EDIT: Multiplying by $(1-x)/a$, we get the polynomial $(n/a-1) x^n - (n/a) x^{n-1} + 1$. With $$s = \left(\frac{n}{a}-1\right)^{-1/n} x^{-1},\ c = \left(\frac{n}{a}-1\right)^{1/n} \frac{n}{n-a}$$ the equation becomes $s^n - c + 1 = 0$. This has series solutions in powers of $c$:
$$ s = \omega - \sum_{k=1}^\infty \frac{\prod_{j=1}^{k-1} (jn-k-1)}{k! n^k} \;\omega^{k+1} c^k $$ where $\omega$ is an $n$'th root of $-1$. I believe this will converge for small enough $c$ (corresponding to large $a$).
On
If $a=0$ then $x=0$.
If $a\ne0$ then we can divide both sides by $a$ to get
\begin{equation} \left( 1-\dfrac{n}{a}\right)x^{n-1}+x^{n-2}+x^{n-3}+\cdots+x+1=0 \end{equation}
If $a=1$ then the equation becomes
\begin{equation} \left( 1-n\right)x^{n-1}+x^{n-2}+x^{n-3}+\cdots+x+1=0 \end{equation}
for which $x=1$ is a solution.
If $a\ne1$ then the $n$ in the coefficient is superfluous and the equation may as well be
\begin{equation} cx^{n-1}+x^{n-2}+x^{n-3}+\cdots+x+1=0 \text{ for }a\ne1 \end{equation}
which becomes
\begin{equation} cx^{n-1}+\dfrac{x^{n-1}-1}{x-1}=0 \text{ for }x\ne1 \end{equation}
which reduces to
\begin{equation} cx^n+(1-c)x^{n-1}-1=0 \text{ provided that }x\ne1 \end{equation}
Note that $x=1$ is a solution to the original equation when $a=1$ so the question becomes "What are the solutions to the $c$ equation other than $x=1$?
I would suggest investigating what Vieta's formulas tell us.
If we do a bit of reorganizing we can get $$nx^{n-1}=a\left(\sum_{k=0}^{n-1}x^k\right)$$ Using the partial sum formula for geometric series we get $$nx^{n-1} =a\frac{1-x^{n}}{1-x}$$ Doing some work with it... $$(1-x)nx^{n-1}=a(1-x^n)$$ $$a(1-x^{n})-(1-x)nx^{n-1}=0$$ $$(n-a)x^n-nx^{n-1}+a=0$$ At this point there doesn't seem to be any known general factorizations, but this form definitely looks less intimidating.

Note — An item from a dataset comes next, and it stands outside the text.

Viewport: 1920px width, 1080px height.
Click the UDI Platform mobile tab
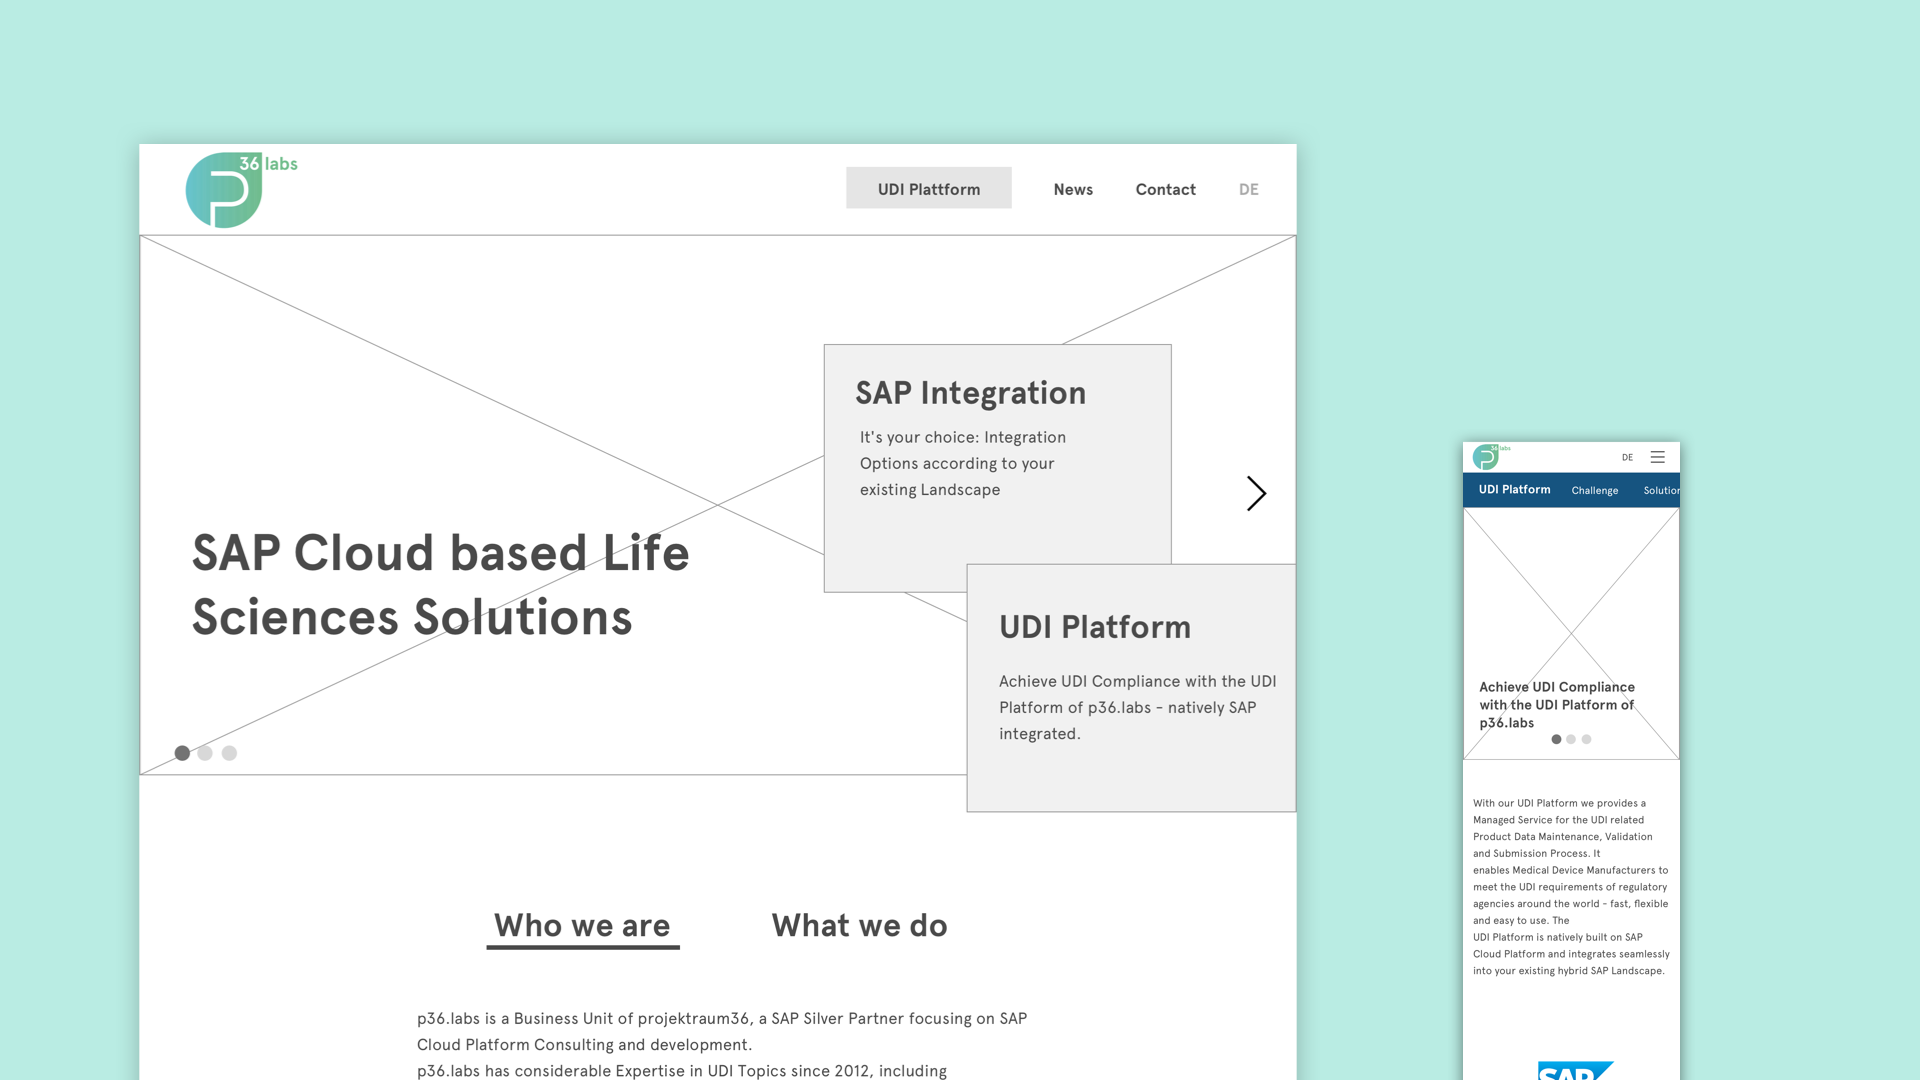1513,489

I find it a little odd however that we managed to go from a $n-1$ degree polynomial to a $n$ degree polynomial, so please point out any mistakes (I feel like you would just get some extraneuos solutions). Note that if we assume that $a\neq 1$ we find that $x=1$ is said extraneous solution.